What a PBC means for governance

A public benefit corporation is a for‑profit institution that incorporates a specific public mission into its charter, and mandates directors to balance shareholder value against stated societal goals. In OpenAI’s case, the structure is crafted to enshrine its original mission — advancing AI that benefits humanity — but still give it room to take in growth capital at scale.

The move resolves a long‑standing tension in OpenAI’s hybrid model, where nonprofit boards call the shots for a rapidly commercializing business. That model infamously permitted the nonprofit’s board to fire and later rehire CEO Sam Altman in the midst of a governance crisis. A PBC could offer greater fidelity guardrails for directors while permitting the nonprofit to remain in control of the wheel — if regulators agree, and if the final conditions are in keeping with what was planned when they signed this MOU.

Capital, valuation and the IPO question

As a PBC, OpenAI can more easily grant equity, expand the ranks of those funding it, and at such time as it’s financially ready for a public listing, seek one without having to jettison out its mission clause. Taylor’s remark that the nonprofit’s share is worth more than $100 billion would suggest a sky-high valuation well in excess of the unsolicited takeover approach from Elon Musk last year, which was priced at about $97 billion.

The Microsoft logo with its colorful square emblem and white text set against a vibrant blue wall.

Investor appetite appears strong. Revenue run‑rate at OpenAI has been increasing significantly over the last year, per coverage in industry publications, and enterprise adoption of AI assistants, copilots and developer APIs is growing. PBC model could signal to public markets that growth and governance are not antithetical, as other mission‑driven PBCs have shown on public markets.

Regulatory path and remaining friction

The MOU is nonbinding and is subject to regulatory review.
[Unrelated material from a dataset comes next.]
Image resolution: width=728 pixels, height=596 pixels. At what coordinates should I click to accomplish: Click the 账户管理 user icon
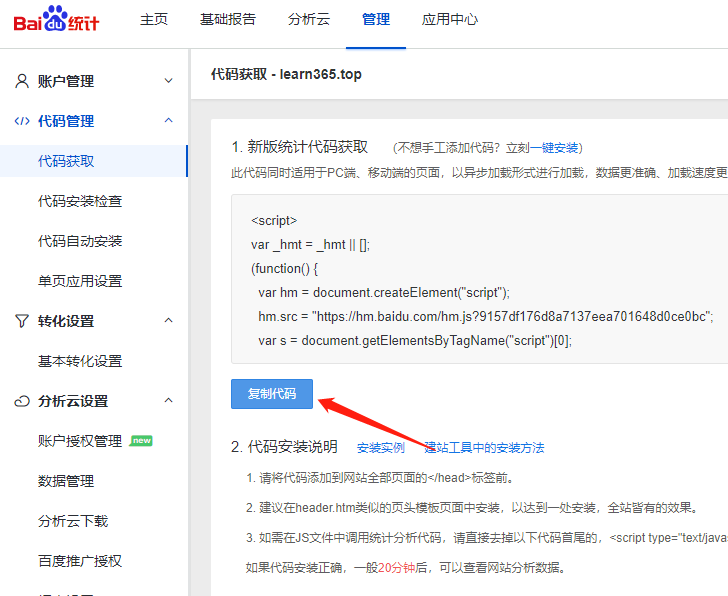(x=21, y=81)
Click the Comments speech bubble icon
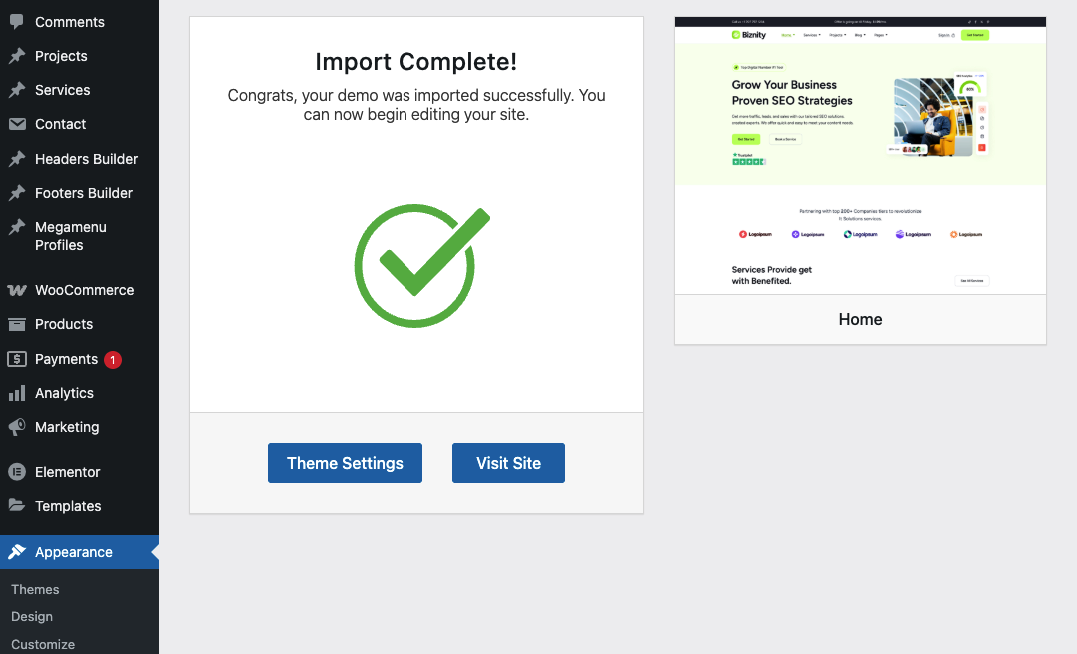The image size is (1077, 654). pos(17,21)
OpenAI said it is collaborating with authorities in California and Delaware on the transition, which will include an examination of fiduciary duties, mechanisms to protect charitable assets and the nonprofit’s ongoing control.
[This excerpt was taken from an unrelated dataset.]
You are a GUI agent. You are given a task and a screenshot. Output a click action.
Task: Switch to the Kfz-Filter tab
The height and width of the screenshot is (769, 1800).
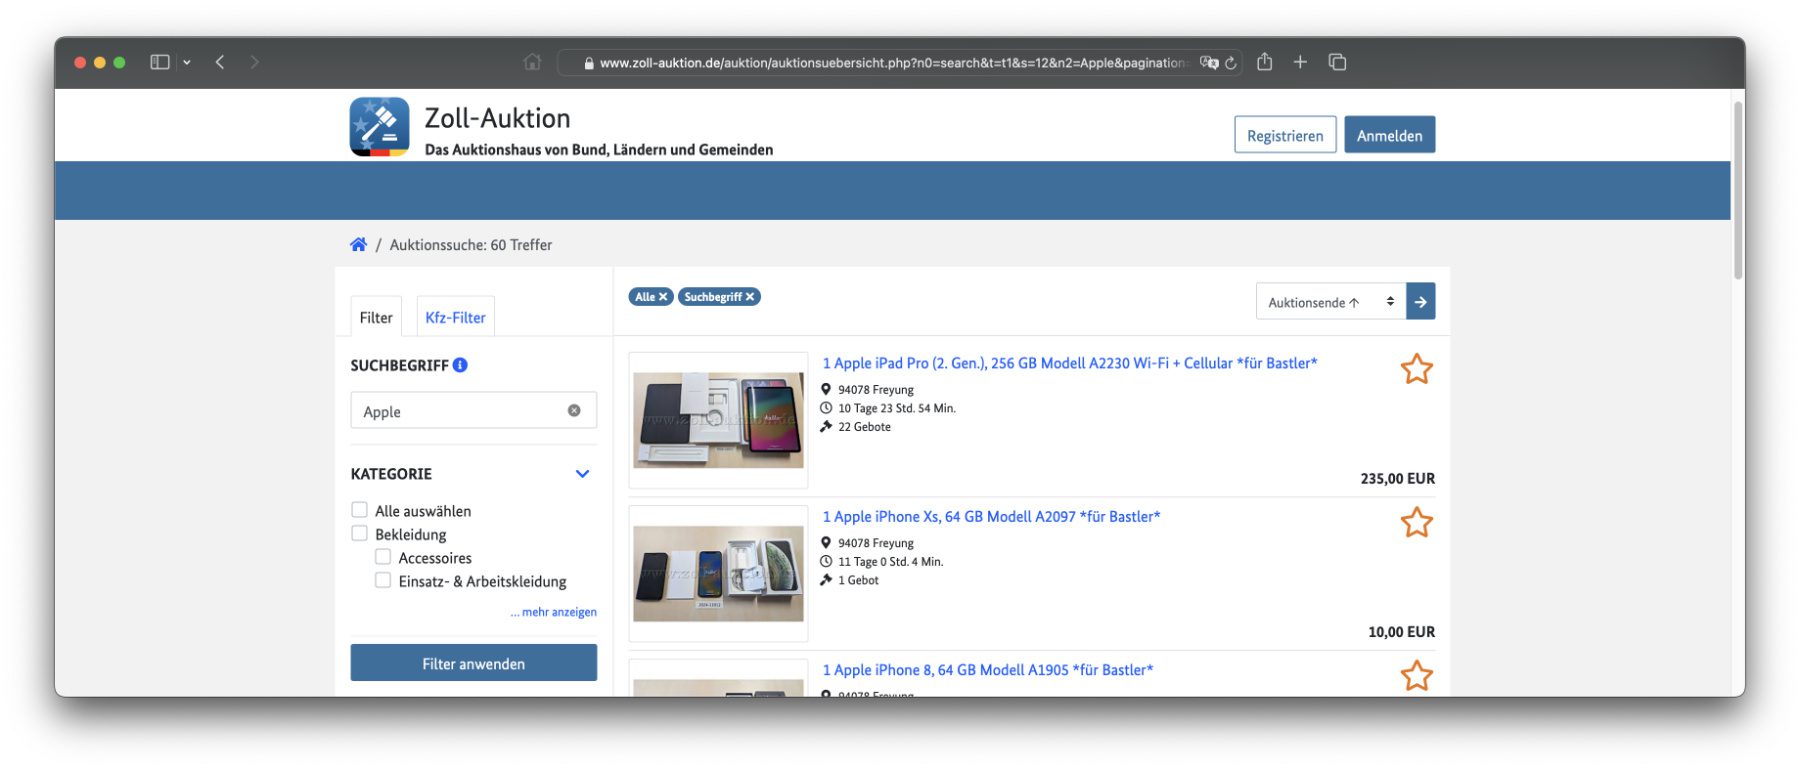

The move capped months of hard-edged negotiations between OpenAI and Microsoft, and came in response to external pressures. The Wall Street Journal has described bickering over possible acquisitions like the Windsurf AI coding startup, and lawsuits and public complaints — from Elon Musk’s lawsuit to nonprofit groups like Encode and The Midas Project registering unease — have questioned OpenAI’s vision as ethically grounded. OpenAI has fought back, in part with subpoenas to collect information about who is financing the advocacy groups.
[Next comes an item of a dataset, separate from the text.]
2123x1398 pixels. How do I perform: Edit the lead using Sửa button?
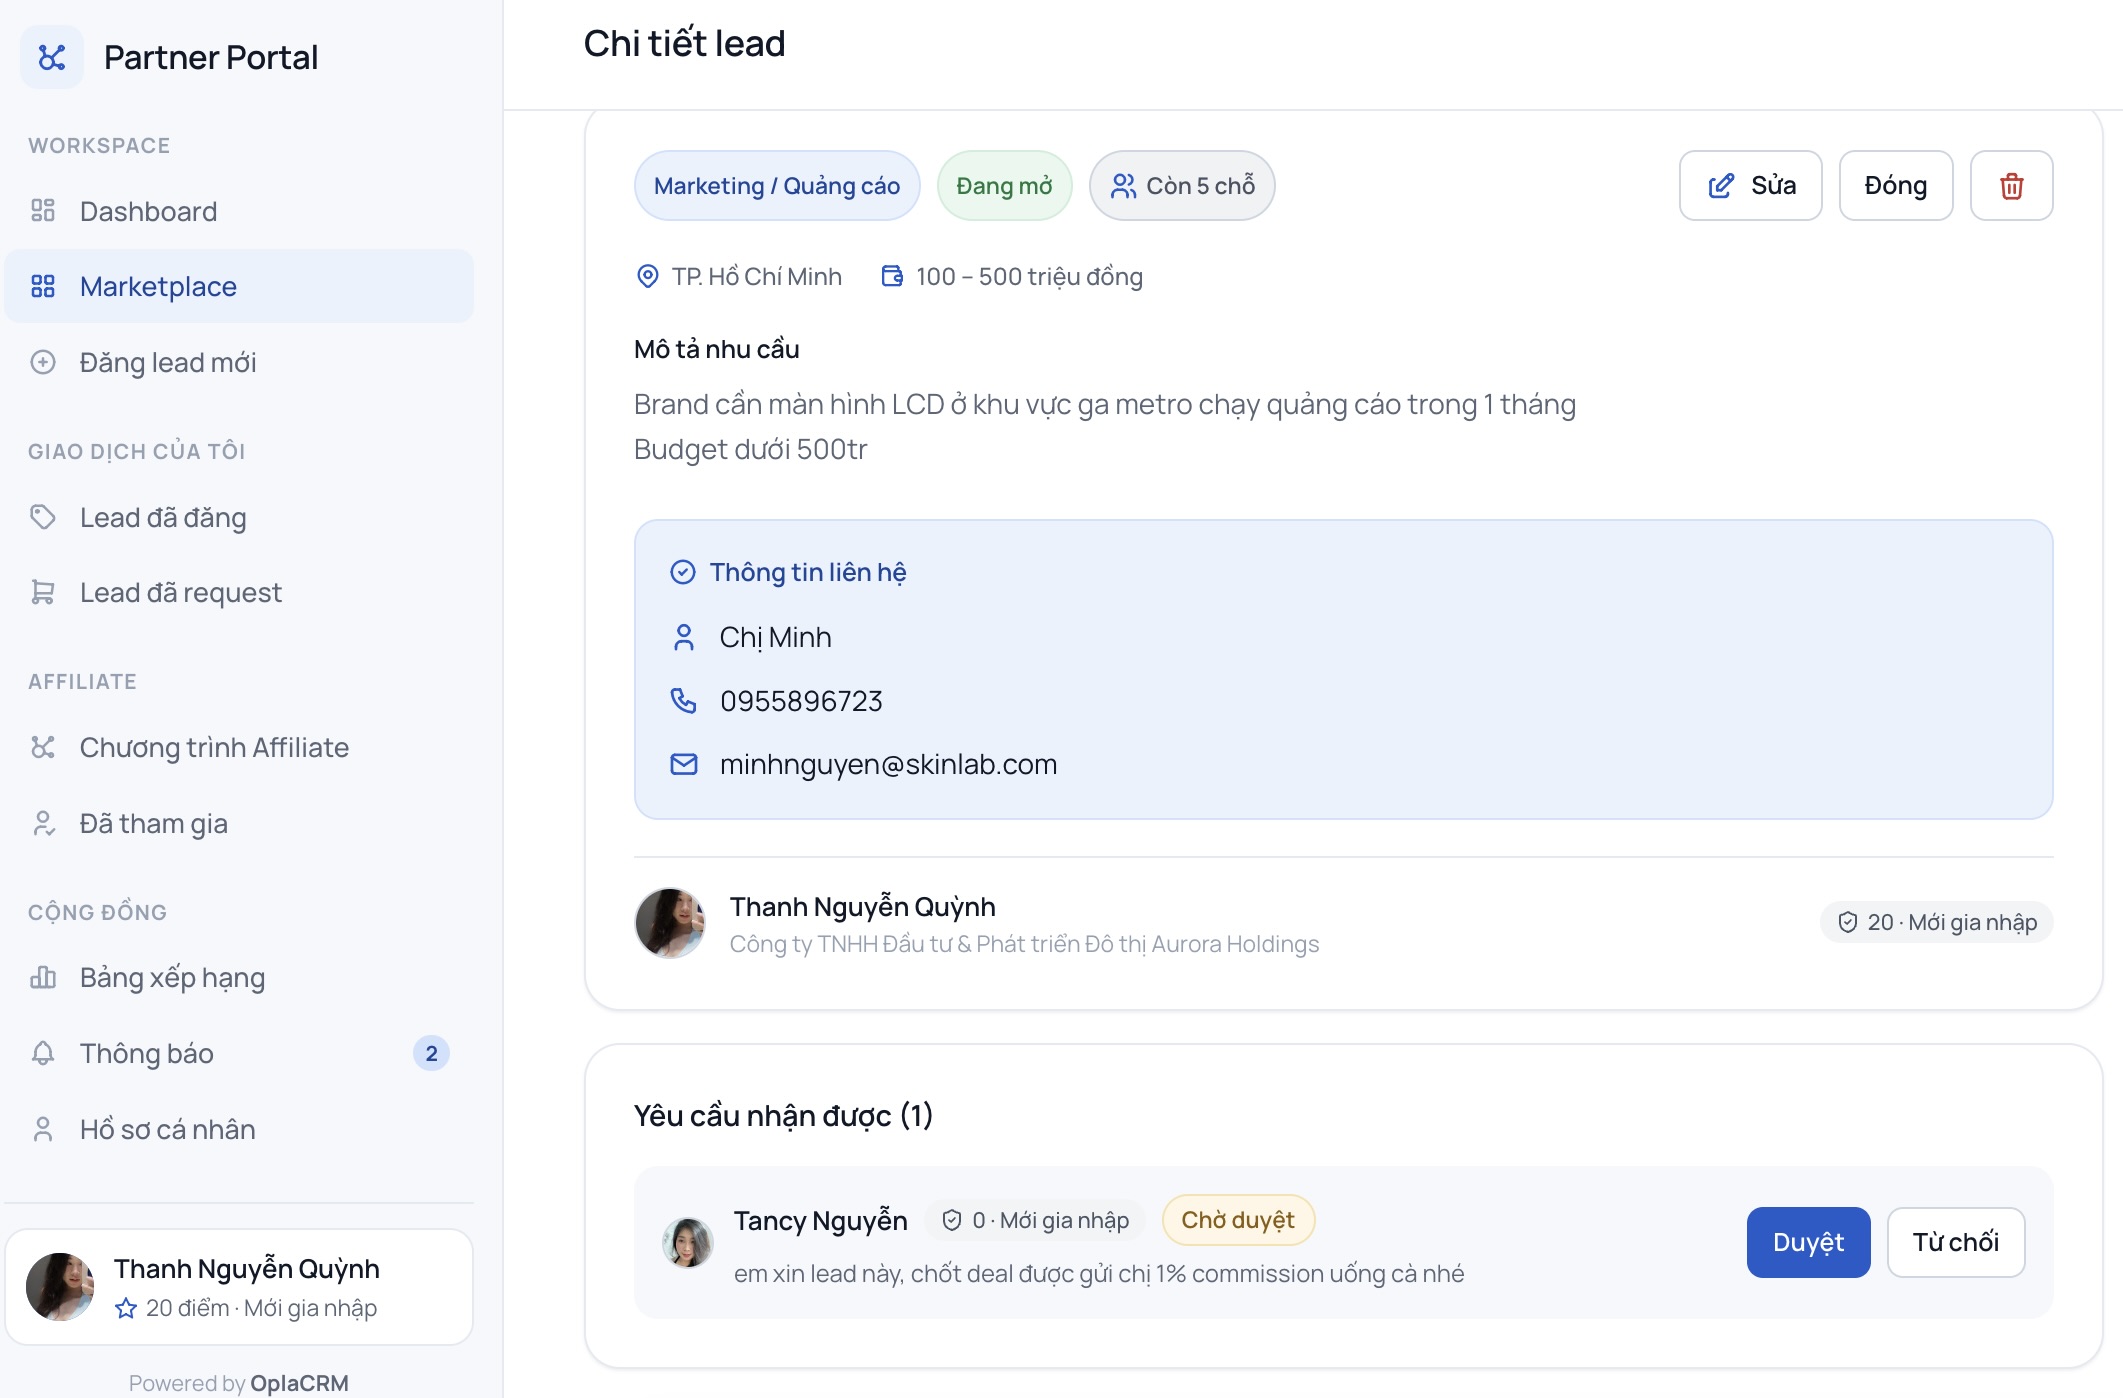(x=1750, y=186)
What this means for customers and developers

For users, little will change in the near term: Microsoft is still working on incorporating OpenAI models into its products, and OpenAI’s platform, enterprise solutions and safety practices will continue to be under the nonprofit’s control. In the longer term, a PBC could aid product cadence by making fundraising easier, supporting larger compute initiatives and facilitating a multi‑cloud posture that can enhance resiliency and cost effectiveness.

The larger change here is strategic clarity. Supported by Microsoft and anchored by a mission‑driven PBC charter, OpenAI is signaling that it can pursue public‑market scale without diluting its safety commitments. The test now is execution: closing binding terms, passing regulatory muster and managing the same market forces — capital intensity, chip supply and model reliability — that define the A.I. race It won’t be long before even the most exuberant of chip veterans discover what has long been clear in other industries: What matters in business isn’t only good ideas but sound execution.

Gregory Zuckerman
ByGregory Zuckerman
Gregory Zuckerman is a veteran investigative journalist and financial writer with decades of experience covering global markets, investment strategies, and the business personalities shaping them. His writing blends deep reporting with narrative storytelling to uncover the hidden forces behind financial trends and innovations. Over the years, Gregory’s work has earned industry recognition for bringing clarity to complex financial topics, and he continues to focus on long-form journalism that explores hedge funds, private equity, and high-stakes investing.